**Texto fuente**
= = =

SOLIDARIDAD -Comunion Universal.

Dios es el espíritu de sabiduría, de amor y de vida; el poder infinito que gobierna al mundo. El hombre es finito, pero tiene la intuición de lo infinito. El principio espiritual que lleva en sí, le incita a escrutar los problemas que traspasan los límites actuales de su entendimiento. Su Espíritu, prisionero de la carne, se libera a veces y eleva hacia los dominios superiores del pensamiento, de donde le llegan las altas inspiraciones, seguidas de recaídas en la materia. De ahí tantas investigaciones, tantos tanteos y errores de los cuales resulta que, si los poderes invisibles no viniesen a hacer la luz en este caos, sería imposible distinguir la verdad en medio de este amontonamiento de sistemas y de supersticiones acumuladas a través de las edades.
Cada alma es un resplandor de la gran Alma universal, una chispa emanada del eterno foco. Pero nosotros nos ignoramos a nosotros mismos, y esta ignorancia es la causa de nuestra debilidad y de todos nuestros males.
Nosotros estamos unidos a Dios por la relación estrecha que une la causa al efecto, y somos tan necesarios a su existencia como Él lo es a la nuestra. Dios, Espíritu universal, se manifiesta en la Naturaleza, y el hombre es, en la Tierra, la más alta expresión de Dios, que es la fuente del bien. Pero este bien sólo lo poseernos en estado de germen y nuestro cometido debe ser desarrollarlo. Nuestras vidas sucesivas, nuestra ascensión por la espiral infinita de las existencias, no tienen otro fin.
Todo está escrito en el fondo del alma con caracteres misteriosos: el pasado de donde provenimos y que debemos aprender a sondar; el porvenir hacia el cual evolucionamos, porvenir que nos edificaremos nosotros mismos como un monumento maravilloso, hecho de pensamientos elevados, de acciones nobles, de abnegación y sacrificios.
La obra que debemos realizar cada uno de nosotros se sintetiza en tres palabras: saber, creer, querer; es decir, saber que tenemos en nosotros recursos inagotables; creer en la eficacia de nuestra acción sobre los mundos de la materia y del espíritu; querer el bien, dirigiendo nuestros pensamientos hacia lo que es bello y grande, conformando nuestras acciones a las leyes eternas del trabajo, de la justicia y del amor.
Hijas de Dios, todas las almas son hermanas; todos los hijos de la raza humana están unidos por estrechos lazos de fraternidad y solidaridad. Por esto es que el progreso de uno de nosotros se refleja en todos, de la misma manera que el atraso de uno afecta a todo el conjunto.
De la paternidad de Dios deriva la fraternidad humana; todas las relaciones que nos unen se enlazan a este hecho. Dios, padre de las almas, debe ser considerado como el Ser consciente por excelencia, y no como una abstracción. Pero aquellos que tienen la conciencia recta y están iluminados por un rayo de lo Alto, reconocen a Dios y le sirven en la humanidad, que es su hija y su obra.

= = =

**Fragmentos de datos**
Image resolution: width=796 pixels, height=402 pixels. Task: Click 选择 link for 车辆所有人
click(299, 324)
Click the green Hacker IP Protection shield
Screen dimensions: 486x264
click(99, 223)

= = =

**Problema breve 1**
Traduce al inglés esta oración del texto sobre la solidaridad: "Cada alma es un resplandor de la gran Alma universal, una chispa emanada del eterno foco."
**Problema breve 2**
Indica si cada afirmación concuerda con el texto sobre la solidaridad y responde sí o no, citando literalmente las palabras del texto que lo deciden. (a) El hombre es infinito. (b) La obra de cada uno se resume en las palabras saber, creer y querer. (c) Dios debe considerarse una abstracción.
**Problema breve 3**
Prosigue el texto sobre la solidaridad a partir de su última oración.
Los datos forman un material independiente del texto sobre la solidaridad.

**Resultado final 1**
Each soul is a radiance of the great universal Soul, a spark emanating from the eternal hearth.

**Resultado final 2**
(a) No: "El hombre es finito, pero tiene la intuición de lo infinito."
(b) Sí: "se sintetiza en tres palabras: saber, creer, querer"
(c) No: "debe ser considerado como el Ser consciente por excelencia, y no como una abstracción."

**Resultado final 3**
Cuando el hombre ha llegado al conocimiento de su verdadera naturaleza y de su unidad con Dios, cuando esta noción ha penetrado en su raciocinio y en su corazón, se ha elevado hasta la verdad suprema; entonces domina desde arriba las vicisitudes terrestres; entonces logra posesionarse de la fuerza que transporta las montañas, resulta vencedor de las pasiones, no teme a las decepciones y a la muerte; produce lo que el vulgo llama prodigios. Por su voluntad y por su fe somete y gobierna la sustancia; rompe las fatalidades de la materia; vuélvese casi un dios para los demás hombres. Varios de ellos, a su paso por este mundo, han llegado a estas elevadas miras, pero solamente Cristo se penetró tanto de ellas, que se atrevió a decir a la faz de todos: "Yo y el Padre uno somos. [...] el Padre está en mí, y yo en el Padre"14.
Estas palabras no se aplicaban solamente a El; son verdaderas para la humanidad toda. Cristo sabía que todo hombre debe llegar a la comprensión de su naturaleza íntima, y con este sentido decía a sus discípulos: "Yo dije, dioses sois"15. Hubiera podido añadir: ¡dioses en el porvenir!
La ignorancia de nuestra propia naturaleza y de las fuerzas divinas que duermen en nosotros, la idea insuficiente que nos hacemos de nuestro papel y de las leyes del destino, es lo que nos sujeta a las influencias inferiores, a lo que llamamos el mal. En realidad, esto no es más que una falta de desarrollo. El estado de ignorancia no es un mal en sí mismo; es solamente una de las formas, una de las condiciones necesarias de la ley de evolución. Nuestra inteligencia no está sazonada; nuestra razón infantil, tropieza con los accidentes del camino; de ahí el error, los abatimientos, las pruebas, el dolor. Pero todas estas cosas son un bien si se las considera como otros tantos medios de educación y elevación. El alma debe superarlos para llegar a la conciencia de las verdades superiores; a la posesión de la parte de gloria y de luz que hará de ella una elegida del cielo, una expresión perfecta del poder y del amor infinitos. Cada Ser posee los rudimentos de una inteligencia que llegará al genio, y tiene la inmensidad del tiempo para desarrollarla. Cada vida terrena es una escuela: la escuela primaria de la eternidad.
14 San Juan, 10:30 y 38.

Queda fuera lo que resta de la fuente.